Gli studi sui primati e i risultati dell’esperimento della stazione polare Neumayer III dimostrano che l’esperienza e l’ambiente sociale possono esercitare una forte influenza sulla struttura cerebrale di un individuo, innescando i cambiamenti che può provocare la solitudine. D’altra parte, gli studi sui gemelli hanno dimostrato che la solitudine è in parte ereditabile: quasi il 50 per cento delle variazioni nei sentimenti di solitudine degli individui può essere spiegato da differenze genetiche.

Le persone che soffrono di solitudine cronica non sono irrimediabilmente bloccate in questi sentimenti dalla natura e dall’educazione. Gli studi dimostrano che le terapie cognitive possono essere efficaci nel ridurre la solitudine, addestrando le persone a riconoscere come i loro comportamenti e i loro schemi di pensiero impediscano loro di creare i tipi di legami che apprezzano. Dovrebbe essere possibile migliorare gli interventi per la solitudine e l’isolamento sociale.

Prendiamo per esempio un recente studio in cui Lieberz e i suoi colleghi hanno esaminato l’attività cerebrale delle persone impegnate in un gioco basato sulla fiducia.
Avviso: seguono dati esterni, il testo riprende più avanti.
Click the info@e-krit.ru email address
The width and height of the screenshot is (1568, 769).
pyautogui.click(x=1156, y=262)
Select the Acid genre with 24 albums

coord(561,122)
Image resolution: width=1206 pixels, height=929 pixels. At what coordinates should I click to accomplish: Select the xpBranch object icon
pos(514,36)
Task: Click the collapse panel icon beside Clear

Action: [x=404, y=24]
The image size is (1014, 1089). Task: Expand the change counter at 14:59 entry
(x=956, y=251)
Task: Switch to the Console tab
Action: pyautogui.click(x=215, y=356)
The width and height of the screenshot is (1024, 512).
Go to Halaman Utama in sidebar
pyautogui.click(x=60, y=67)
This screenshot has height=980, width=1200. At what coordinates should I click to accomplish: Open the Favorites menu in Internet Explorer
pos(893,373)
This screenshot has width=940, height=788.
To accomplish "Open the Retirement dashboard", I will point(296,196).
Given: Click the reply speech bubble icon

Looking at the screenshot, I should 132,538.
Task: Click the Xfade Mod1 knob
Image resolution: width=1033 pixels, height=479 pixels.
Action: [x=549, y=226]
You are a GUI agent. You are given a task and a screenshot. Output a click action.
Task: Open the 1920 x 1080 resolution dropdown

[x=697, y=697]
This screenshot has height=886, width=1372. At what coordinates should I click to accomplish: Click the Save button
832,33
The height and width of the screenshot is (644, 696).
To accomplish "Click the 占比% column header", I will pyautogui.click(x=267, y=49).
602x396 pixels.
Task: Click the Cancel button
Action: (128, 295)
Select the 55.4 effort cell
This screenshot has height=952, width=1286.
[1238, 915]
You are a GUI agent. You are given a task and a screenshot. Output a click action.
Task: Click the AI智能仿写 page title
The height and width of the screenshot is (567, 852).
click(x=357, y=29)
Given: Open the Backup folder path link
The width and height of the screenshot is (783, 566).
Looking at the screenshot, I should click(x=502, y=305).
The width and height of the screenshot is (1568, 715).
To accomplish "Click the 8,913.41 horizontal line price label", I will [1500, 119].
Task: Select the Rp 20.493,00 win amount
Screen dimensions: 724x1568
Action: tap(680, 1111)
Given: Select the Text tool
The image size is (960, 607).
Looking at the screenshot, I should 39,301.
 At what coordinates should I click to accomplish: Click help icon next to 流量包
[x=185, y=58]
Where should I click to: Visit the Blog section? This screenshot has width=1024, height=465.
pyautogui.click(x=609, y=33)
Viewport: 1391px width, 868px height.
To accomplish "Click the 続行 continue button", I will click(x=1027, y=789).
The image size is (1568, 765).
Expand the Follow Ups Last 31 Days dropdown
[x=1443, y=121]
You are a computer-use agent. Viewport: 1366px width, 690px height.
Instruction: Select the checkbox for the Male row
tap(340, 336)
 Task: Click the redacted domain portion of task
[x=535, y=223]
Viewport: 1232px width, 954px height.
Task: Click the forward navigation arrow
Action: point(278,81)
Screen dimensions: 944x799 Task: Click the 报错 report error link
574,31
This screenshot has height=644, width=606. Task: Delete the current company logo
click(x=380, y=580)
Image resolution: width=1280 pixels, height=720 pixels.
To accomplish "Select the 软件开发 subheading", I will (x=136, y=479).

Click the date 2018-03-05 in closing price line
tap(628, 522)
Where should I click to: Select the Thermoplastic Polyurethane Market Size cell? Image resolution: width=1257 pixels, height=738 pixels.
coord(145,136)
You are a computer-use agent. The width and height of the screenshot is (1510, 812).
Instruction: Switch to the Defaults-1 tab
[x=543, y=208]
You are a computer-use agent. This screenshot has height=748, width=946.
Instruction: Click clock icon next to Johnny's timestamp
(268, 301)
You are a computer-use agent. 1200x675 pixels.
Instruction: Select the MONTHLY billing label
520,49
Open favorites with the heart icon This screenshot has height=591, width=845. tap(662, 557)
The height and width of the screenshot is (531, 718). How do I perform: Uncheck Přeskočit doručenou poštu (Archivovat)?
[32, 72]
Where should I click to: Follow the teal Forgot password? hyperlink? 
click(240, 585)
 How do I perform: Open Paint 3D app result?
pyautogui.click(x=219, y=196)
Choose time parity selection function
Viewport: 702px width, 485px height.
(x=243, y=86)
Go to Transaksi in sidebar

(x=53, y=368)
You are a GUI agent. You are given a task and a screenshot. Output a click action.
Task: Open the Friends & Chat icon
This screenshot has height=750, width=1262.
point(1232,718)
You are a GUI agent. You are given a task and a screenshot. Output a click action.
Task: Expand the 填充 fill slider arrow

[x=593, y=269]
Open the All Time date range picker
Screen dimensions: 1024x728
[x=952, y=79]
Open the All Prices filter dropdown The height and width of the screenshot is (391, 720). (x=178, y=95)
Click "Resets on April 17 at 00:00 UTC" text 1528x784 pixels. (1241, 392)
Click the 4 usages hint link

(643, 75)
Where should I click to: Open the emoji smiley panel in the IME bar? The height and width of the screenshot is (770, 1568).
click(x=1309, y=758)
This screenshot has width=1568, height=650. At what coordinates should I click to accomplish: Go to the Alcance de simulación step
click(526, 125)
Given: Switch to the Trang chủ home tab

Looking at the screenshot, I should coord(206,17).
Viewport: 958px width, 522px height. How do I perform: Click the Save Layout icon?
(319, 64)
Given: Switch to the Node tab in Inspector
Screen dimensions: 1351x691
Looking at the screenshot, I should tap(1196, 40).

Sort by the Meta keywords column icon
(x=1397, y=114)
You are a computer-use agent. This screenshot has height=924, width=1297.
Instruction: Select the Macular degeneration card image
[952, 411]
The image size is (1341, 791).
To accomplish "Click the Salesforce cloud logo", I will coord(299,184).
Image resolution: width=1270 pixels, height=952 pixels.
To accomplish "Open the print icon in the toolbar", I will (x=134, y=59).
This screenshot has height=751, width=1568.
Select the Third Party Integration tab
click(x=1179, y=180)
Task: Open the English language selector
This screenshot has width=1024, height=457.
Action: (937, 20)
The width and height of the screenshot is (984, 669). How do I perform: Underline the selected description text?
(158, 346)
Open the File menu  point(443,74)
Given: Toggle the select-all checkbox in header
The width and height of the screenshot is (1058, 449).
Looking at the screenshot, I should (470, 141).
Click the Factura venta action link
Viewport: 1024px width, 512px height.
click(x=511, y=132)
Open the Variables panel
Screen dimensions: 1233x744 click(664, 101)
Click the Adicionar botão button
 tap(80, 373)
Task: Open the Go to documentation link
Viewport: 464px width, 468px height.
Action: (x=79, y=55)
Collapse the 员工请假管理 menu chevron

Nelle scansioni cerebrali delle persone sole, una regione del cervello era molto meno attiva rispetto alle persone socievoli. Questa regione, l’insula, tende ad attivarsi quando esaminiamo le nostre sensazioni viscerali, spiega Lieberz. “Questo potrebbe essere il motivo per cui le persone sole hanno problemi a fidarsi degli altri: non possono fare affidamento sulle loro sensazioni viscerali”, spiega. Gli interventi che mirano alla fiducia potrebbero quindi essere una parte della soluzione al problema della solitudine.

Un’altra idea è incoraggiare la sincronia. Le ricerche dimostrano che una delle chiavi per capire quanto le persone si piacciono e si fidano l’una dell’altra è la corrispondenza tra i loro comportamenti e le loro reazioni di momento in momento. Questa sincronia tra individui può essere semplice come ricambiare un sorriso o rispecchiare il linguaggio del corpo durante una conversazione, o elaborata come cantare in un coro o far parte di una squadra di canottaggio. In uno studio pubblicato un anno fa, Lieberz e i suoi colleghi hanno dimostrato che le persone sole faticano a sincronizzarsi con gli altri e che questa discordanza manda in tilt le regioni del cervello responsabili dell’osservazione delle azioni. Allenare le persone sole a unirsi alle azioni degli altri potrebbe essere un altro intervento strategico da prendere in considerazione. Da sola non curerà la solitudine, “ma può essere un punto di partenza”, nota Lieberz.

E se tutto il resto fallisce, potrebbero esserci nuove terapie chimiche. In un esperimento effettuato in Svizzera, dopo aver assunto psilocibina, il composto psicoattivo dei funghi magici, i volontari hanno riferito di sentirsi meno esclusi socialmente. Le scansioni del loro cervello hanno mostrato una minore attività nelle aree che elaborano le esperienze sociali dolorose.

Anche se interventi come la terapia cognitivo-comportamentale, la promozione della fiducia e della sincronia o persino il consumo di funghi magici possono aiutare a trattare la solitudine cronica, i sentimenti transitori di solitudine rimarranno probabilmente sempre parte dell’esperienza umana. E non c’è niente di male in questo, chiarisce Tomova.

Tomova paragona la solitudine allo stress: è sgradevole ma non necessariamente negativa. “Fornisce energia al corpo, e così possiamo affrontare le sfide”, conclude. “Diventa problematica quando è cronica, perché il nostro corpo non è fatto per essere in questo stato costante. È allora che i nostri meccanismi di adattamento si guastano.”